There were 537 insurance M&A deals in 2023, down 21% from 2022. While brokers accounted for the largest number of deals last year, at 485, that volume was down 17% from 584 deals in 2022.
Property/casualty insurers accounted for 35 M&A deals, down 8% from 2022, while life and annuity insurers had 17 deals, up from 16 the year before.
While the number of deals was generally lower, deal value increased, according to Deloitte. The aggregate insurance M&A deals totaled $28.9 billion in 2023, up 63% from 2022. However, that figure was skewed by Aon’s $13.6 billion acquisition of NFP Insurance Services, the consultancy reported.
The life and annuity (L&A) market, which saw subdued M&A activity in 2023 due to a mismatch between available capital and uncomplicated balance sheet assets, is set to witness an M&A revival, Deloitte said. This is expected to be driven by an influx of private equity money and external investment. Furthermore, the report predicts that more public insurance companies will turn to divestiture as a strategy to mitigate the impact of Long-Duration Targeted Improvements (LDTI).
Deloitte observed that insurtech went “mainstream” in the P&C sector last year.
Construction Insurtech Shepherd in California Raises $13.5M in Series A Funding
San Francisco, California-based insurtech Shepherd announced it raised a $13.5 million Series A funding round led by Costanoa Ventures with participation from Intact Ventures, Era Ventures, Greenlight Re and Spark Capital.
The company says it will utilize the funds to expand its underwriting and software team, accelerate product development and scale its software offerings.
Shepherd is an insurance tech platform for commercial construction.

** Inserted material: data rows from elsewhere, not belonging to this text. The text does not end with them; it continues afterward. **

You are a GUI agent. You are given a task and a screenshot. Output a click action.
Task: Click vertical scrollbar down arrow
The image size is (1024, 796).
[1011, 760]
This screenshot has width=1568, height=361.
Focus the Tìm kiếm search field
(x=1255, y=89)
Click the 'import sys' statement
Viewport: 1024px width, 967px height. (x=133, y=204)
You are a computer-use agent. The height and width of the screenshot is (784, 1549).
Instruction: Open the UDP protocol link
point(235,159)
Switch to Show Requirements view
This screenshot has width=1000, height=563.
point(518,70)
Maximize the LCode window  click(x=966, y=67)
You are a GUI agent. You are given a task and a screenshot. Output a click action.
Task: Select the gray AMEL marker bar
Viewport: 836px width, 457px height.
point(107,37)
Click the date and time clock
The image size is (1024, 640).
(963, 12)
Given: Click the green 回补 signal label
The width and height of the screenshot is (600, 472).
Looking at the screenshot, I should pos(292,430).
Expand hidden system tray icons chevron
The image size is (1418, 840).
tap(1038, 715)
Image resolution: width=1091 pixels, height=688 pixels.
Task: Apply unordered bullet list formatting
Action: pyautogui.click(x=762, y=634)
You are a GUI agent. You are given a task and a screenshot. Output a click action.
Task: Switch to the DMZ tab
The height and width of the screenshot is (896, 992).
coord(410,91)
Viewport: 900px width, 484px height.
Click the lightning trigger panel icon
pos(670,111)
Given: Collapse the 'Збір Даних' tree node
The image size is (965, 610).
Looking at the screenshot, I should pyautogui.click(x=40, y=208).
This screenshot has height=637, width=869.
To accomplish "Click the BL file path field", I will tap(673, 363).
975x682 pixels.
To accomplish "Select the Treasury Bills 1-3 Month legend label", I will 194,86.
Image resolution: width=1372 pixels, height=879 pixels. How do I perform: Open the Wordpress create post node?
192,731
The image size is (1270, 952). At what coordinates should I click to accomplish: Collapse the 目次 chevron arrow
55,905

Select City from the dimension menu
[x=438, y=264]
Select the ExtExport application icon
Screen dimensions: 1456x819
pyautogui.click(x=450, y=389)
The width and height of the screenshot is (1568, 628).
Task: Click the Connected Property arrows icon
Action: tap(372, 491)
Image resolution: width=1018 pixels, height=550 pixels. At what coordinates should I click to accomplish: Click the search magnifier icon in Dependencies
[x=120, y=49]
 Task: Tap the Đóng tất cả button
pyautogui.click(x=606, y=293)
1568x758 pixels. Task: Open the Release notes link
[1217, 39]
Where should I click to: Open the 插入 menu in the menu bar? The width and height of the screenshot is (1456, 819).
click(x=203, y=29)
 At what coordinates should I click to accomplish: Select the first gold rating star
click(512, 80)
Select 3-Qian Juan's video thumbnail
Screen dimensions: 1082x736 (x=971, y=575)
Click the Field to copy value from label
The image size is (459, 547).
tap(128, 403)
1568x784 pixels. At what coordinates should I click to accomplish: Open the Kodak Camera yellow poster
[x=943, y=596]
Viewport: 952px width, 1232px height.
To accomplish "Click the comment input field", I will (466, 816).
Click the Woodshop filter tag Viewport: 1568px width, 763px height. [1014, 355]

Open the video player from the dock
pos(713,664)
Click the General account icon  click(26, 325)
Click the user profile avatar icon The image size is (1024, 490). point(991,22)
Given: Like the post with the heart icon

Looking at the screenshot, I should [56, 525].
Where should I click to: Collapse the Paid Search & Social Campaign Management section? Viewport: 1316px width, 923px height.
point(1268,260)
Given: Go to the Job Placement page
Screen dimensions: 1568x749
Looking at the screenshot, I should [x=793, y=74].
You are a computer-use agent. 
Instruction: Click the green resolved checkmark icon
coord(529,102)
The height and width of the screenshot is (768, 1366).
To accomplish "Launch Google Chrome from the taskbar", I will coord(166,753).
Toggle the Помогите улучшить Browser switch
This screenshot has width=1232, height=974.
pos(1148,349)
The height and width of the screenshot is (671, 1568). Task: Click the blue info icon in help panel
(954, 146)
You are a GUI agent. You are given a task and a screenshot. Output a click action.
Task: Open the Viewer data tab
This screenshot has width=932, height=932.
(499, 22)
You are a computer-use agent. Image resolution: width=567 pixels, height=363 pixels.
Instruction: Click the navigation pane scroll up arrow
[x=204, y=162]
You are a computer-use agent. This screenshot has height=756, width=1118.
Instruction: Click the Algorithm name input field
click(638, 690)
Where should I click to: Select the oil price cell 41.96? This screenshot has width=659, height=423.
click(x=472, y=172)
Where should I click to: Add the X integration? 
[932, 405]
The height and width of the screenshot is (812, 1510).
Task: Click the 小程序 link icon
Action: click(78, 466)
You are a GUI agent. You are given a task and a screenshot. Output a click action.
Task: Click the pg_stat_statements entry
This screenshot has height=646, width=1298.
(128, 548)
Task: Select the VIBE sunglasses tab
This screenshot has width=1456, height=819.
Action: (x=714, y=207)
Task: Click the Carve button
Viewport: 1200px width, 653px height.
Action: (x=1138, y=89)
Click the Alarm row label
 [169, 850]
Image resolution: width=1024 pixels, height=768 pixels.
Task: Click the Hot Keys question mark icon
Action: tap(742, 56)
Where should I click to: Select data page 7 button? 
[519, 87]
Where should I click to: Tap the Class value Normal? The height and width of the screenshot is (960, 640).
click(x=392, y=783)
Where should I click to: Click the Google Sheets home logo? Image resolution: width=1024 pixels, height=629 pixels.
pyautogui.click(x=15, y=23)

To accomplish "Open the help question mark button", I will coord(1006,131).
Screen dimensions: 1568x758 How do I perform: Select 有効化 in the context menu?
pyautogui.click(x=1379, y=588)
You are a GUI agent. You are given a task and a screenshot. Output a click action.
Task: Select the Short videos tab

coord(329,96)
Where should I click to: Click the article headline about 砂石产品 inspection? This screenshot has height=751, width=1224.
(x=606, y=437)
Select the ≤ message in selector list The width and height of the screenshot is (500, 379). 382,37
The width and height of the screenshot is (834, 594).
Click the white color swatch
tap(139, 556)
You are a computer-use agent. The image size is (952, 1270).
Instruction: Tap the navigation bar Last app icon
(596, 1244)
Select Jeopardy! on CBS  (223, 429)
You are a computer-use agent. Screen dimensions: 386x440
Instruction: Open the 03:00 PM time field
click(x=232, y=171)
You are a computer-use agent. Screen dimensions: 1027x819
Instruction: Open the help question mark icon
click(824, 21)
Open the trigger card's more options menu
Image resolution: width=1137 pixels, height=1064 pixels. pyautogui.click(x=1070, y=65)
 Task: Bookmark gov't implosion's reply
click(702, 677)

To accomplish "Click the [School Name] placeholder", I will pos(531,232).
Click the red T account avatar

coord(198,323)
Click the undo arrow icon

Shepherd is also rolling out a new software service, Shepherd Compliance, designed to streamline and automate vendor compliance reviews.
Claims
UVeye Collaborates with Acadia Insurance to Transform Auto Claims with AI
UVeye, creator of the AI-driven automated vehicle inspection platform, today announced a strategic collaboration with Acadia Insurance, a leader in the insurance industry. The companies will reshape the automotive insurance claim landscape by enhancing efficiency and accuracy in Acadia's appraisal process, leveraging UVeye's AI-powered computer vision inspection systems to streamline claims for vehicles involved in accidents.
UVeye's drive-thru systems enable appraisers to conduct comprehensive, instantaneous assessments of vehicle damage with an unprecedented level of precision and granularity, overhauling the traditional, manual inspection process and streamlining claims management. The AI-driven systems elevate the overall customer experience by slashing wait times and ensuring total transparency throughout the appraisal process.
The collaboration is a milestone in the integration of AI in the insurance industry, ushering in a faster, more reliable claims process that benefits both insurance companies and policyholders.
"Insurance has long been characterized by traditional, manual processes, but this boost of computer vision gives us a glimpse into the future," said Keith Gleason, Chief Claims Officer at Acadia Insurance. "We're proud to work with UVeye to pioneer this transformative AI-driven approach, introducing a new standard in insurance claims management, one that prioritizes accuracy, efficiency, safety and ultimately, customer satisfaction. It's a win-win for both the insurer and the insured."
This initiative represents a significant leap forward in claims management, with UVeye and Acadia spearheading the drive towards a more efficient, customer-centric future.